How to find the folder that holds an iOS app in iOS 11 and 12

This is so friggin obscure now. I had to read this Apple Discussions thread a few times. The problem is there are two types of Spotlight search in iOS, and now only one of them shows a containing folder name.

When you type an app name in Spotlight iOS does predictive search first. You don’t tap the Search button. In iOS 11-12 the predictive search result UI doesn’t show the name of the containing folder.

To see the containing folder you need to do search-search (plain old search), not predictive search. Type the portion of the app name that shows your app in predictive search, but don’t tap on the app. Instead tap on the Search (blue) button. That does proper search, and now the containing folder shows next to the app name.

Sunday, November 11, 2018

Cisco Receiver client for Mac no longer works with Safari (NPAPI plug-ins are no longer supported by Safari)

Safari 12 “Removed support for running legacy NPAPI plug-ins other than Adobe Flash” [1]. Despite years of warning Cisco wasn’t quite ready (perhaps Apple has made a mess of the plug-in/extension migration [2])

NPAPI support is being removed from Safari 12 | Citrix Blogs (Aug 2018)

… Apple have announced they’re removing support for NPAPI from Safari 12. This will affect the user experience for users accessing Citrix Receiver for Web using Safari on Mac. We’ll address this by turning on the Citrix Receiver Launcher for Safari 12+ in future releases of Citrix StoreFront…

With Safari 12 if you click on a Citrix Receiver link a .ica file is downloaded. You have to click the .ica file to launch Receiver. Prior to 12 the /Library[3]/Internet plug-ins/CitrixICAClientPlugIn.plugin handled the .ica file, clicking a link caused CitrixICAClientPlugIn.plugin to launch Receiver. There’s a Safari 12 workaround, but I’ve not tried it.

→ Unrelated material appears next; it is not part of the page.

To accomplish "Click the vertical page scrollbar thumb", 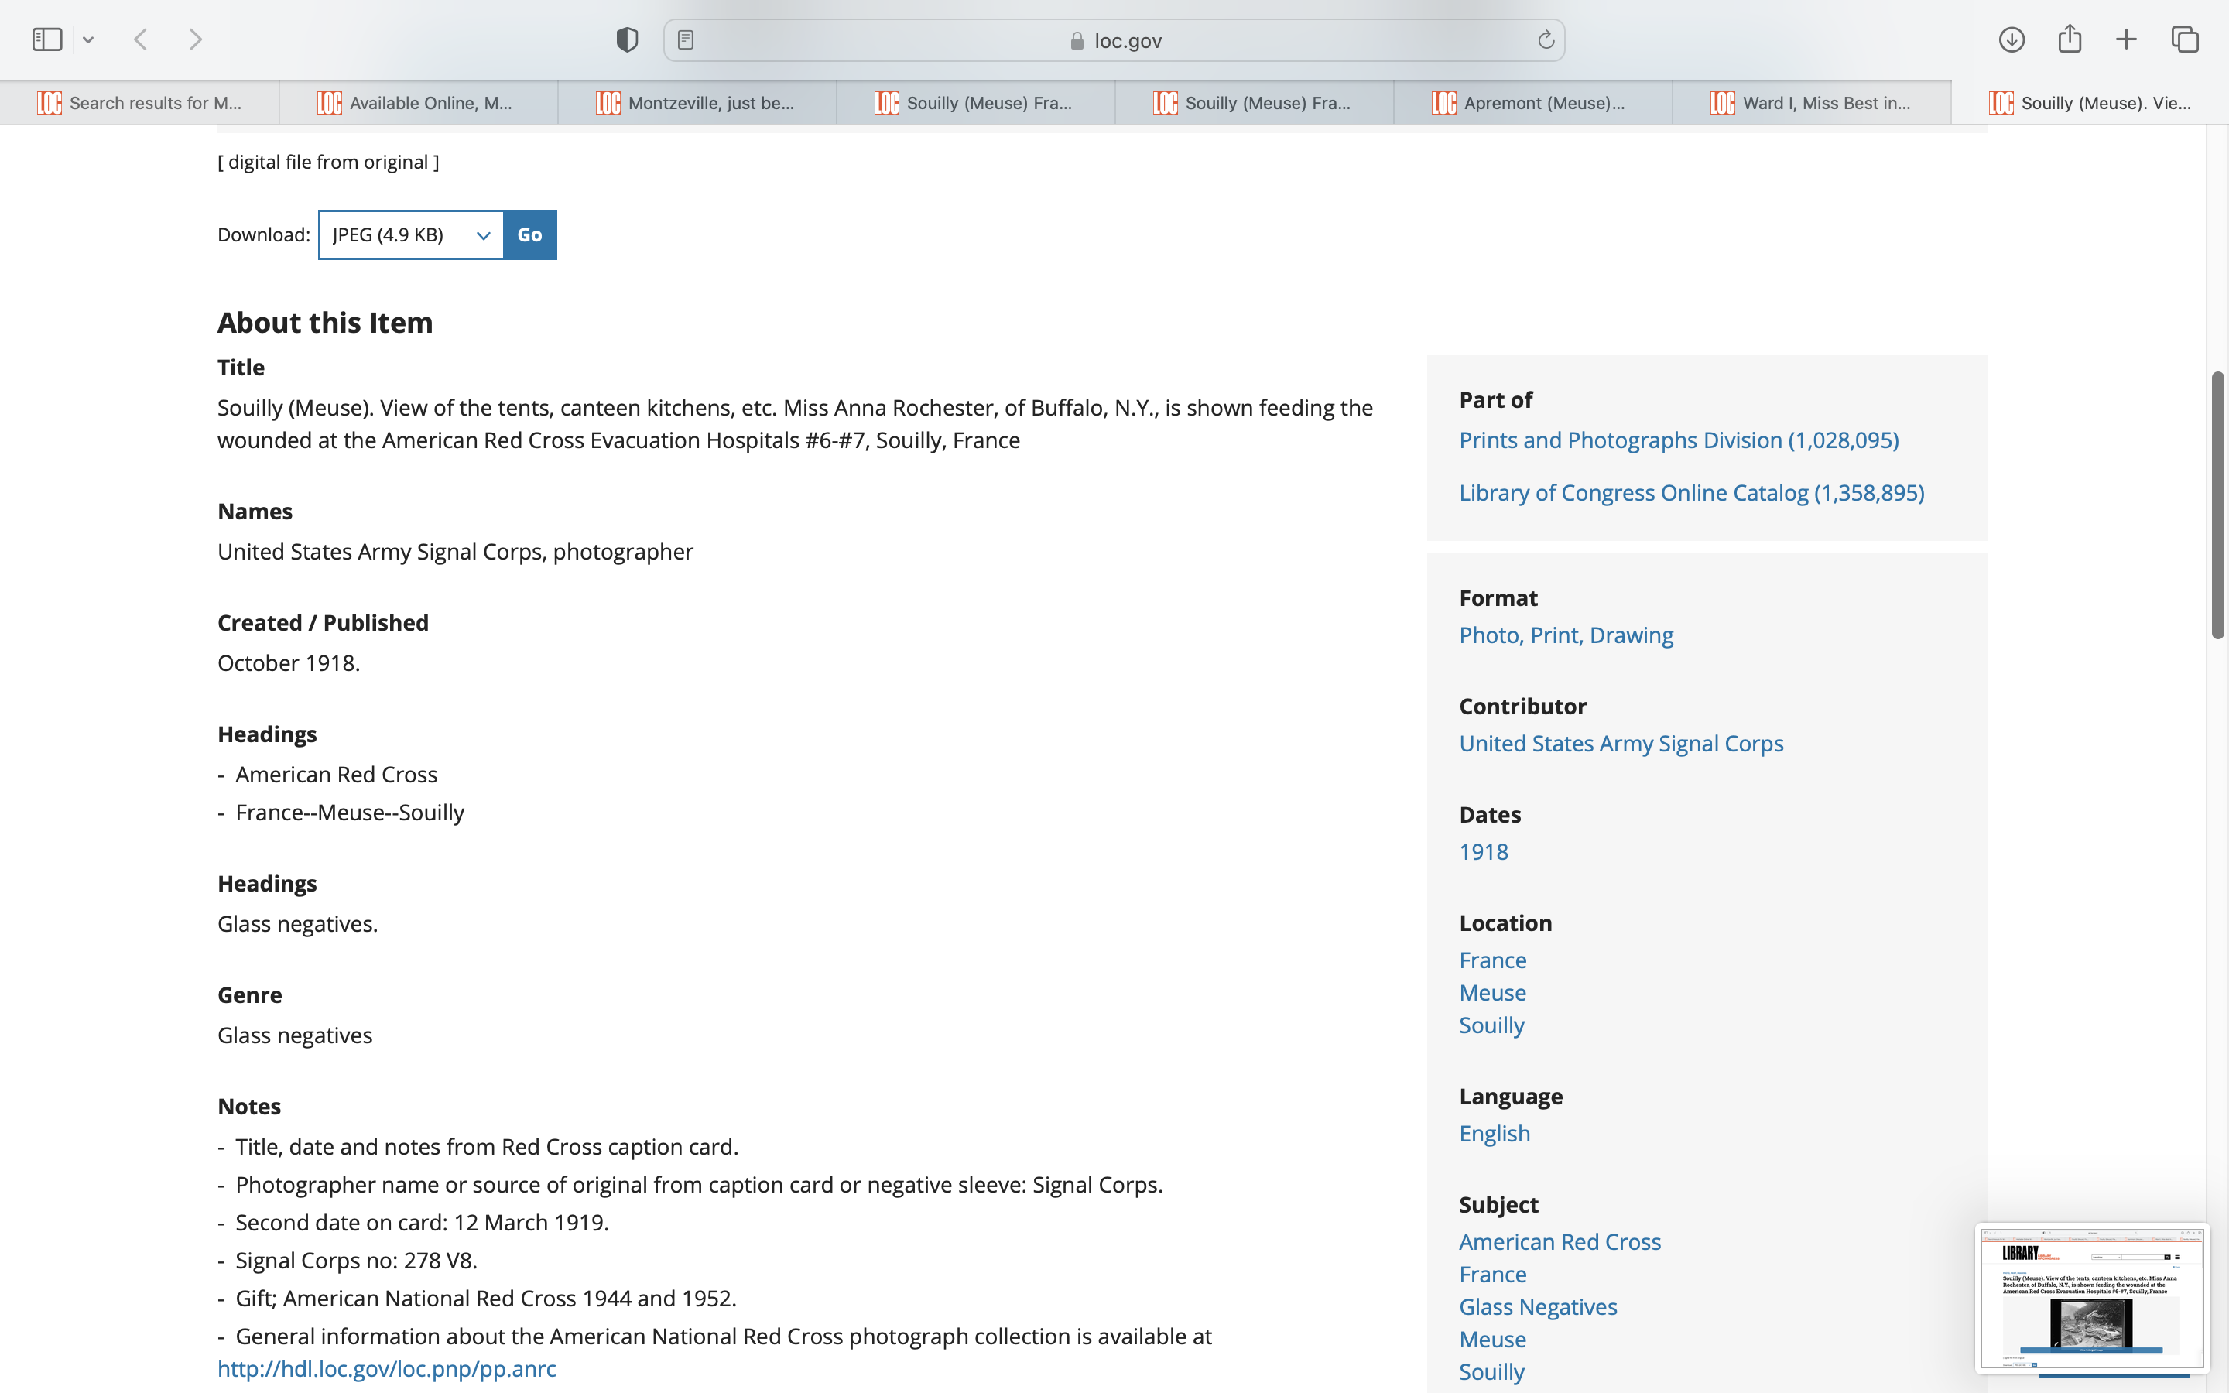I will pyautogui.click(x=2218, y=505).
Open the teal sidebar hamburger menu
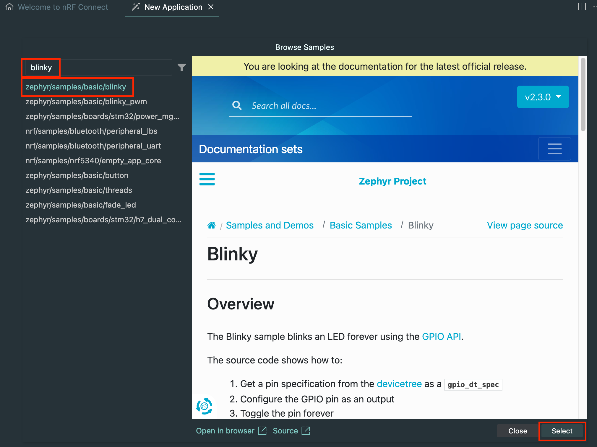 207,179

Citrix does have new era extension support for Chrome, so you can just use Chrome until Citrix delivers a “Safari App Extension” version of the plug-in. (Which might come with their Citrix Workspace replacement for Receiver.)

- fn -

[1] The dev must have hated keeping Flash support. NPAPI is 1995 old, Chrome dropped NPAPI support in September 2015.

[2] Safari 12 also deprecated the newer-than-NPAPI “Safari Extensions” and Apple is shutting down the Extensions gallery. Instead we’re supposed to get Safari App Extensions, but, as is too often true of Apple, it’s not clear where one downloads Safari App Extensions.

[3] Installed in root Library rather than user Library.

Saturday, November 03, 2018

iOS 12.1 Files.app will open Google Drive hosted ePub directly in Books.app

iOS 12.1 Files.app will open Google Drive hosted ePub files directly in Books.app (formerly iBooks). I don’t know how new this is, but tapping on the same file in Google’s Drive.app gives an “unsupported file type” error. (You can still copy it to Books, it’s just awkward.) I’d long used Drive.app to open my ePubs, just happened to try Files.app today.

Books UI doesn’t scale well to significant number of ePubs, storing them in Google Drive or iCloud Drive works much better [1]. I treat iBooks as a temporary store, periodically I clean it out.

[1] Also iOS 12 Books.app won’t sync with Sierra iBooks, so those of us who are putting off painful updates have another reason to store in the file system. Really, though, it’s just way better than using iBooks storage. I’m a bit disappointed Apple hasn’t fully integrated iBook storage with iCloud Files, but this is nice.

iOS 12 Notes.app tables don't render in Notes.web (or Sierra Notes)

Tables have been neglected in the past 20 years of software, so I was surprised to see them in iOS 12.1 Notes.app.

Sadly, they don’t render in Notes.web (Safari or Chrome). Instead we see the same empty block that Sierra Notes uses:

Screen Shot 2018 11 03 at 11 44 48 AM

That’s disappointing. iCloud is overdue for some maintenance.